• Vorgegebener Text

- - - - - - -

Frage an Jürgen Trittin von Martin H. bezüglich Finanzen
Sehr geehrter Herr Trittin,
Ich habe bisher grün gewählt und mich sehr über den Wahlsieg von Herr Kretschmann gefreut. Gestern gaben sie ein Interview im Fernsehen.
Wieso wollen Sie jetzt der EZB, die demokratisch nicht legitimiert ist so viele Rechte einräumen? Der Gouverneursrat ist auch nicht politisch legitimiert. Das europäische Parlament hat leider immer noch kein Initiativrecht.
Ich war immer ein Verfechter von Plebisziten wie viele Basisidemokraten unserer Anfangszeit auch. Das waren Sie früher auch, als ich Sie in Wahlkampfreden zugehört habe.

- - - - - - -

• Gestellte Aufgabe
Beantworte diese Fragen zur Frage an Jürgen Trittin:
1. Über wessen Wahlsieg wird im Text Freude geäußert?
2. Welcher Institution soll Trittin laut Text so viele Rechte einräumen wollen?
3. Welches Recht hat das europäische Parlament laut Text immer noch nicht?

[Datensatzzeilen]
- - - - - - -

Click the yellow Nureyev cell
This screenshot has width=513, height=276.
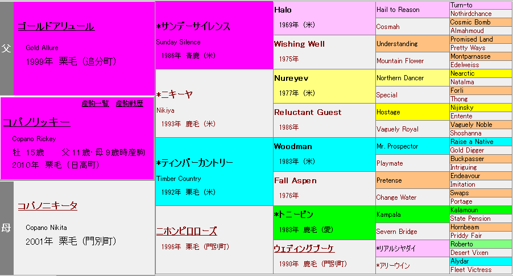[x=292, y=78]
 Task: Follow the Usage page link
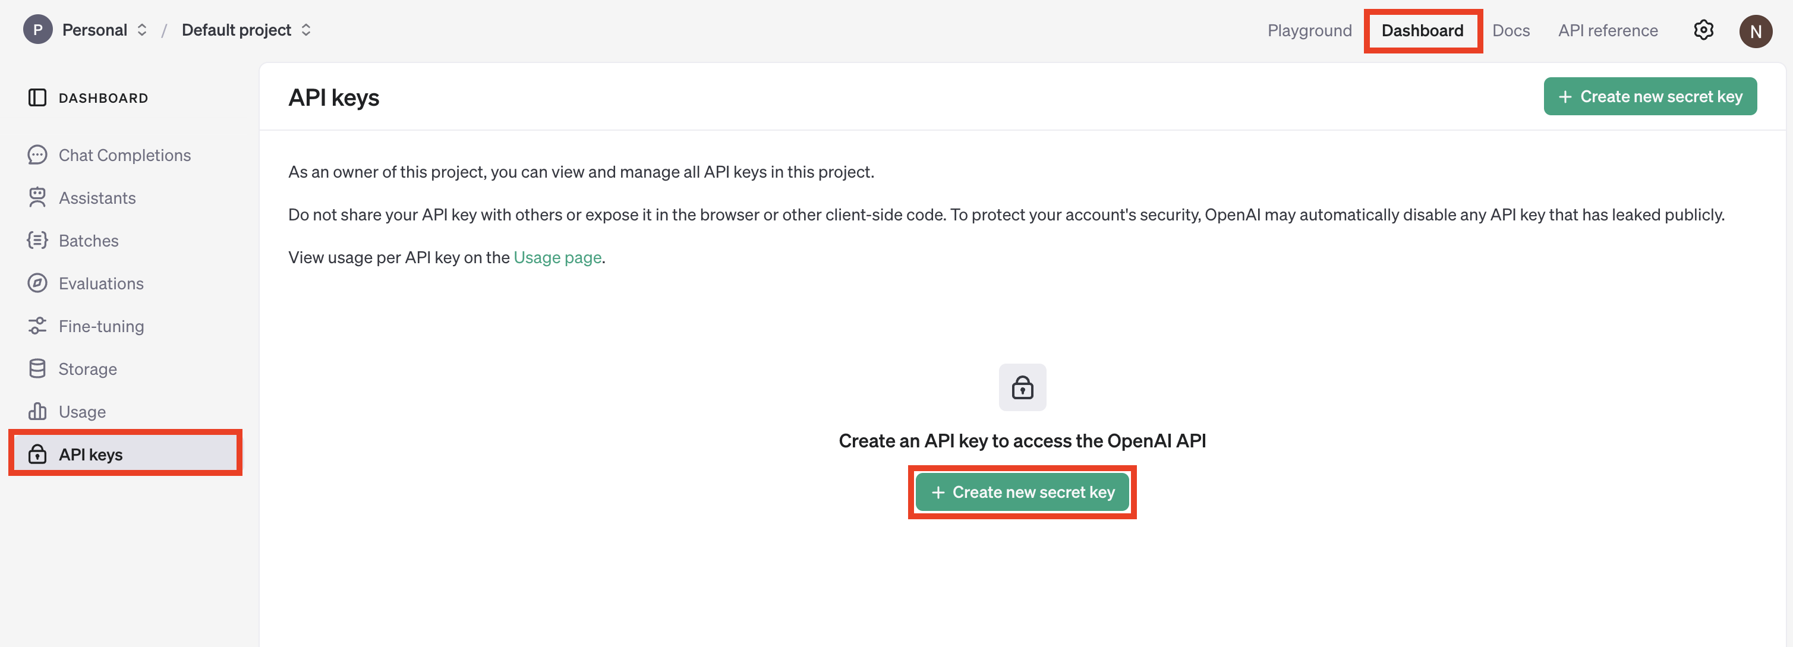click(557, 257)
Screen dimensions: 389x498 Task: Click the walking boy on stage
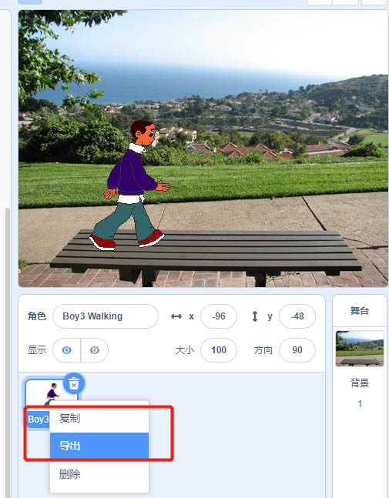[x=132, y=185]
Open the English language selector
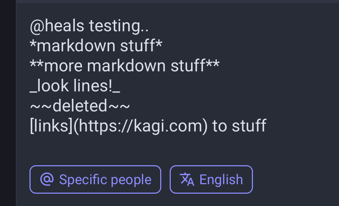 [211, 179]
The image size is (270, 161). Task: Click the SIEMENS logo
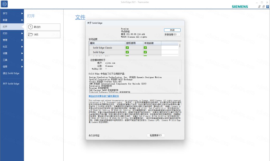239,6
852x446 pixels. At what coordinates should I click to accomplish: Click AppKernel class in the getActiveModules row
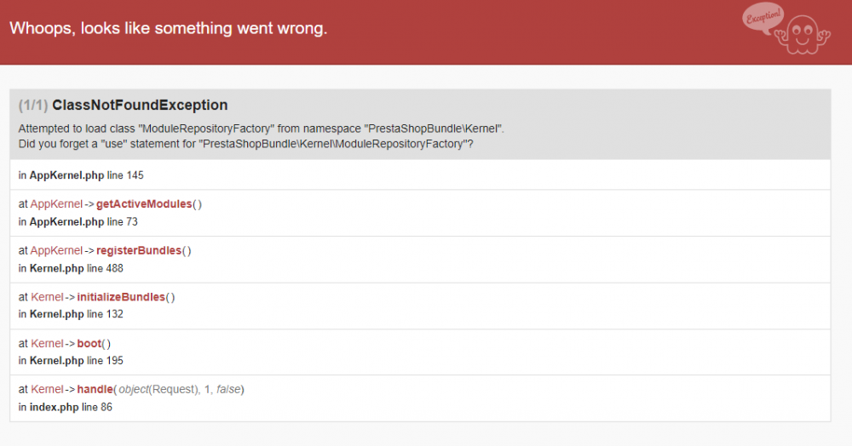click(56, 204)
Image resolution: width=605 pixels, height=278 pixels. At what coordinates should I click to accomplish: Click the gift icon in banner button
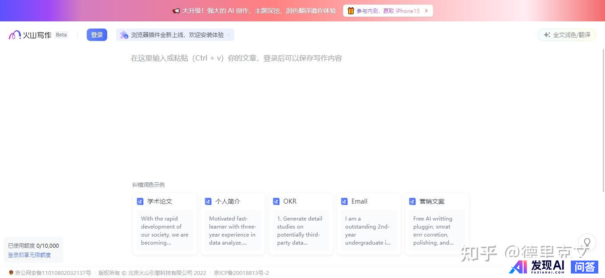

- - - - - - -

• Lösung der Aufgabe
1. Über den Wahlsieg von Herrn Kretschmann.
2. Der EZB.
3. Das Initiativrecht.